SHORT PROBLEM: Copy the lines from the one with "Viewport: 1318px width, 741px height." to the one with "to the Render", changing "Layer Editor" to "Scene Editor" and keeping everything else the same. Return only those lines.

ROWS:
* begin *
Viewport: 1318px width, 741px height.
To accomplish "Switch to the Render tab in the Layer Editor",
* end *
* begin *
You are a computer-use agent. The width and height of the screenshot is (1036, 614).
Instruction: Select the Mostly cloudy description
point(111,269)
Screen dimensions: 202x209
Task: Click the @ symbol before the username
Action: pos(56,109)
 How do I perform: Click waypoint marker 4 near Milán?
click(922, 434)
* end *
THE SOLUTION:
Viewport: 1318px width, 741px height.
To accomplish "Switch to the Render tab in the Scene Editor",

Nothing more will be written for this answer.